The Offer Document is available for public inspection in the United Kingdom.
The Offer is not being made, directly or indirectly, in or into, or by use of
the mails of, or by any means or instrumentality (including, without limitation,
facsimile transmission, internet, email, telex or telephone) of interstate or
foreign commerce of, or any facility of a national, state or other securities
exchange of, the United States, Canada, Japan or any Prohibited Jurisdiction
and, subject to certain exceptions, the Offer will not be capable of acceptance
by any such use, means, instrumentality or facility or from within the United
States, Canada, Japan or any Prohibited Jurisdiction. Accordingly, copies of the
Offer Document, the Form of Acceptance and any related or accompanying document
are not being, and must not be, directly or indirectly, mailed, distributed,
forwarded, transmitted or otherwise sent, in whole or in part, in, into or from
the United States, Canada, Japan or any Prohibited Jurisdiction, and persons
receiving this Announcement (including, without limitation, custodians, nominees
and trustees) must not distribute, mail, transmit, forward or send it in, into
or from the United States, Canada, Japan or any Prohibited Jurisdiction.

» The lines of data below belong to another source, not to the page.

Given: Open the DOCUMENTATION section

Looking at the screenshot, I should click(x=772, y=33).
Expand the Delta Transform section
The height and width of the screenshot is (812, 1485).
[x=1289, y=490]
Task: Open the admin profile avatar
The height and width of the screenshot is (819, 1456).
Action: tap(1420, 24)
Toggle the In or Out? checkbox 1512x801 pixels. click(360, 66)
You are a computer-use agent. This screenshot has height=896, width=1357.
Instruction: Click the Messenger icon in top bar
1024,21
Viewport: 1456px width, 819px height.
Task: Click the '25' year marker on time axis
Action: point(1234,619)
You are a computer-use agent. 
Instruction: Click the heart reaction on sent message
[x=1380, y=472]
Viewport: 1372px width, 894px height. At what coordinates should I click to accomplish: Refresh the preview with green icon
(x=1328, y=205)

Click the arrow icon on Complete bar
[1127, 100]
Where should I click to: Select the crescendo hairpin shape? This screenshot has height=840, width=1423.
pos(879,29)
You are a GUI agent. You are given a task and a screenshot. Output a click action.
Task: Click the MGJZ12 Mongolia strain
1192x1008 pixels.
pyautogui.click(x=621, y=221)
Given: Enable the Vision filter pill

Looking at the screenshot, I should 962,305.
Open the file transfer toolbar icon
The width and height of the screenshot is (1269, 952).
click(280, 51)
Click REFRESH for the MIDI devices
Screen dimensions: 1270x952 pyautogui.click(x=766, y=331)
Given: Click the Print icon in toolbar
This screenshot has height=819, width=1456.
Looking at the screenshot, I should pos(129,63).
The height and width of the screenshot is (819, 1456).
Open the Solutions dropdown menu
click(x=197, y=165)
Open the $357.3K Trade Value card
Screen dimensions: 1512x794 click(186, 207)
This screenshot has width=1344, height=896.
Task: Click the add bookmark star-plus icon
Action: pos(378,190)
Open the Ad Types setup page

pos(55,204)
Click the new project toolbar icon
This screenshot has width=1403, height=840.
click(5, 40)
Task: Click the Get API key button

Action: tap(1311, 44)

Doing
so may render invalid any purported acceptance of the Offer. Persons receiving
the Offer Document, the Form of Acceptance or any related or accompanying
document (including custodians, nominees and trustees) should not distribute,
mail, transmit, forward or send them or any of them in, into or from the United
States, Canada, Japan or any Prohibited Jurisdiction or use such mails or any
such means, instrumentality or facility for any purpose related to the Offer.